## Activity
Your output should be the entries below, from the first line up to and including the line with "Given: Click the page number input field", reproduced exactly and with no other lines.

## Data to process

──────

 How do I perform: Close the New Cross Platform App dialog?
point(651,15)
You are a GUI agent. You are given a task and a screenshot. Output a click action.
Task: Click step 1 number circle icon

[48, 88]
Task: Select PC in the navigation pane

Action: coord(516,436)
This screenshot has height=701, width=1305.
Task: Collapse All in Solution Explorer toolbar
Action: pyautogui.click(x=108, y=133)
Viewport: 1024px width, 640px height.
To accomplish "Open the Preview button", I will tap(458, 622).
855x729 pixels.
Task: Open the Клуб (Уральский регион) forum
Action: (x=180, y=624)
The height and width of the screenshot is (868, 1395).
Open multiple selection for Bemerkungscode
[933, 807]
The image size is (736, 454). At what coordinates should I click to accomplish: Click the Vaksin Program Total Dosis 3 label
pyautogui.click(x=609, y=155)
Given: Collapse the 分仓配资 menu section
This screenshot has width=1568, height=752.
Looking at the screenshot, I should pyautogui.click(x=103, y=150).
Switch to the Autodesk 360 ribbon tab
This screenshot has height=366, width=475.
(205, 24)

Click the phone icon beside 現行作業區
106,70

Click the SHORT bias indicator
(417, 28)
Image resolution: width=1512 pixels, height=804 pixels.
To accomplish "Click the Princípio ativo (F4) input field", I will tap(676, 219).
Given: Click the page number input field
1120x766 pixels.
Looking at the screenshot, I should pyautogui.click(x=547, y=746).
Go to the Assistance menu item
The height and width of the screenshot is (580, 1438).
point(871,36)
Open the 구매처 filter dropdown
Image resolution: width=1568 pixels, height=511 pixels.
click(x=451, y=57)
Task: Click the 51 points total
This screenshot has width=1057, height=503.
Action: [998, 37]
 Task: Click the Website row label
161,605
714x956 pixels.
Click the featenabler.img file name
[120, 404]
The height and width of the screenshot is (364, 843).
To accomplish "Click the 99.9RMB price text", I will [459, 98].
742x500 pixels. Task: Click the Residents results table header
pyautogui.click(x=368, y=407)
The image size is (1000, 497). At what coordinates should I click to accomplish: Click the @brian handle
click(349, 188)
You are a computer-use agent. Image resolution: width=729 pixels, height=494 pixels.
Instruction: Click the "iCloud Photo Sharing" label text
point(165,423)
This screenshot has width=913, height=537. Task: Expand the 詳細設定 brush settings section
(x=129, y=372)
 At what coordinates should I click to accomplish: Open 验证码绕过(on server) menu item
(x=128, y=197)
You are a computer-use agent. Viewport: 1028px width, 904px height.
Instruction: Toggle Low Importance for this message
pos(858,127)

──────

## Response to the task
 How do I perform: Close the New Cross Platform App dialog?
point(651,15)
You are a GUI agent. You are given a task and a screenshot. Output a click action.
Task: Click step 1 number circle icon

[48, 88]
Task: Select PC in the navigation pane

Action: coord(516,436)
This screenshot has height=701, width=1305.
Task: Collapse All in Solution Explorer toolbar
Action: pyautogui.click(x=108, y=133)
Viewport: 1024px width, 640px height.
To accomplish "Open the Preview button", I will tap(458, 622).
855x729 pixels.
Task: Open the Клуб (Уральский регион) forum
Action: (x=180, y=624)
The height and width of the screenshot is (868, 1395).
Open multiple selection for Bemerkungscode
[933, 807]
The image size is (736, 454). At what coordinates should I click to accomplish: Click the Vaksin Program Total Dosis 3 label
pyautogui.click(x=609, y=155)
Given: Collapse the 分仓配资 menu section
This screenshot has width=1568, height=752.
Looking at the screenshot, I should pyautogui.click(x=103, y=150).
Switch to the Autodesk 360 ribbon tab
This screenshot has height=366, width=475.
(205, 24)

Click the phone icon beside 現行作業區
106,70

Click the SHORT bias indicator
(417, 28)
Image resolution: width=1512 pixels, height=804 pixels.
To accomplish "Click the Princípio ativo (F4) input field", I will tap(676, 219).
Given: Click the page number input field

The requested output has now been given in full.